Unfortunately, the bill also seeks to eliminate a state political party’s authority to open or close its primaries, thus permanently opening partisan primaries to unaffiliated voters.
Only about half of North Carolina voters presently believe elections are fair and accurately tallied. According to a recent survey by Rasmussen Reports, more than half of U.S. voters doubt the next presidential election will be conducted fairly.
ETI conducted a comprehensive grassroots education and outreach campaign to help pass an election integrity bill in 2023 that earns the trust and confidence of voters.
National Chairman of the Election Transparency Initiative and former Virginia Attorney General Ken Cuccinelli issued the following statement:
“We thank the House and Senate for sticking with this vitally important bill and advancing it to Governor Cooper’s desk after a lengthy process. Now, with supermajorities in both chambers and a recently entrusted state Supreme Court free from its most radical elements, it’s imperative that Republicans stand tall for free and fair elections voters can trust by overriding his politically motivated, anti-election integrity veto. Senate Bill 747 addresses many of the biggest threats to secure, transparent, and accountable elections, and we urge our full support.”
House Improvements to Senate Bill 747:
- Prohibition of private, non-governmental funding (including in-kind donations) of election activities.
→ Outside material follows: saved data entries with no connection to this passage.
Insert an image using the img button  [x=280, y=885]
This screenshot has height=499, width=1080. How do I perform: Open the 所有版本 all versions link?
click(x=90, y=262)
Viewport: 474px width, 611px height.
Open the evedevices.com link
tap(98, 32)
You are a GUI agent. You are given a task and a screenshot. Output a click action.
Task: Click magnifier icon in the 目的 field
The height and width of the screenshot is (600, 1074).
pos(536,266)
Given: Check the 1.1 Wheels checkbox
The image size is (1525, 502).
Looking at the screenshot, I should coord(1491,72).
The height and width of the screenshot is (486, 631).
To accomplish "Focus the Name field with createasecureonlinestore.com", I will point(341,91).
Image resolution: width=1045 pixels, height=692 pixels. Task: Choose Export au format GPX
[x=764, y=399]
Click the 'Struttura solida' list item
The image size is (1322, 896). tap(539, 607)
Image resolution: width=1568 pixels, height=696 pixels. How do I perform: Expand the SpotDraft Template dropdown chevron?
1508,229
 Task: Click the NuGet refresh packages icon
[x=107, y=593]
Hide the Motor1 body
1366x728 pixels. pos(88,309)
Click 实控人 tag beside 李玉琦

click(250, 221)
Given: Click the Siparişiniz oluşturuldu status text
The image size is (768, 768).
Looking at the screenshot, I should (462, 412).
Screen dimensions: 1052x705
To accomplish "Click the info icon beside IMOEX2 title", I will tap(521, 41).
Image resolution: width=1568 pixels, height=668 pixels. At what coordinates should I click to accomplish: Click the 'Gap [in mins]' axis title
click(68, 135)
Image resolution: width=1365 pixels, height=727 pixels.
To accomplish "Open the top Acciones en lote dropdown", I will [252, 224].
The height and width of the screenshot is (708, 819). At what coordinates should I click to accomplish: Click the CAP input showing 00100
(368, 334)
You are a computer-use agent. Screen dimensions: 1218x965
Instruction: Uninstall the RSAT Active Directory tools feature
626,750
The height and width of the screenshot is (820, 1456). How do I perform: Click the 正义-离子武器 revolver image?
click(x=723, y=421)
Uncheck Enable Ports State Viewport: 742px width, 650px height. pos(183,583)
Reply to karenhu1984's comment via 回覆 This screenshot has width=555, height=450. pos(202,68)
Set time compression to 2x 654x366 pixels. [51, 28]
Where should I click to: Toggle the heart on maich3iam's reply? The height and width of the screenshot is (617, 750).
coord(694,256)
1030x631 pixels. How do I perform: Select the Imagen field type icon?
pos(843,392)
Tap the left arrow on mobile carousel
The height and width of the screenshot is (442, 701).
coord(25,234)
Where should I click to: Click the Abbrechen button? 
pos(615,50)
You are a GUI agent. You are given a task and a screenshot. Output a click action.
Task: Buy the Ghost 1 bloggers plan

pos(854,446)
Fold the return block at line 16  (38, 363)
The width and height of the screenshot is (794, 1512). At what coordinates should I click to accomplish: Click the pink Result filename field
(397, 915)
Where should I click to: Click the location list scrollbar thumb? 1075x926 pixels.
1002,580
- Retention of election records for 22 months to comply with the NVRA.
- Provides some clarifications to authority and restrictions for poll observers.
- Same-day registrant addresses are checked and returned mailings will trigger retrieval of voted regular ballots.
- Extends absentee ballot challenge period to five days after election day.
- Allows for chief judges and judges at early voting sites (other than Board of Election sites), although lacking parity requirements for judges.
- Polls will close at 7:30PM on election day and all absentee/mail-in ballots must be received by that time.
- Makes it a misdemeanor crime for anyone other than a Board of Elections to affix a tracking code to absentee ballot request forms.
- Provides a new process for removing non-citizens from voter lists.
- Implements a pilot test for signature verification on mail-in ballot envelopes.
Presently, North Carolina’s voter lists are in disarray, with as many as 14 percent of registrants (one million) having been identified as duplicates or ineligible (1 out of 7 voters). Astonishingly, there is no statutory requirement to remove duplicate voter registrations from the state voter list until such voters contact the Board to request they be removed.
Mail-in voting is exploited by unaccountable dark money organizations, which print hundreds of thousands of ballot request forms with bar codes for the purpose of illegally identifying and tracking those who are voting by mail—skirting state law which precludes early disclosure of those voting by mail.
According to the State Wide Election Integrity Reporting System (SEIRS), poll observers are being denied the freedom to observe, inspect, and report, nor is there parity in partisan representation for election observers during early voting, as required by law.
Thousands of voters are permitted to show up to register and vote a regular ballot on the same day during early voting, which is immediately scanned and counted without address verification.
The Election Transparency Initiative, a partnership between the American Principles Project (APP) and Susan B. Anthony (SBA) Pro-Life America was organized to combat federal H.R. 1 and H.R. 4 legislation and advocate for state-based election reforms that voters can trust.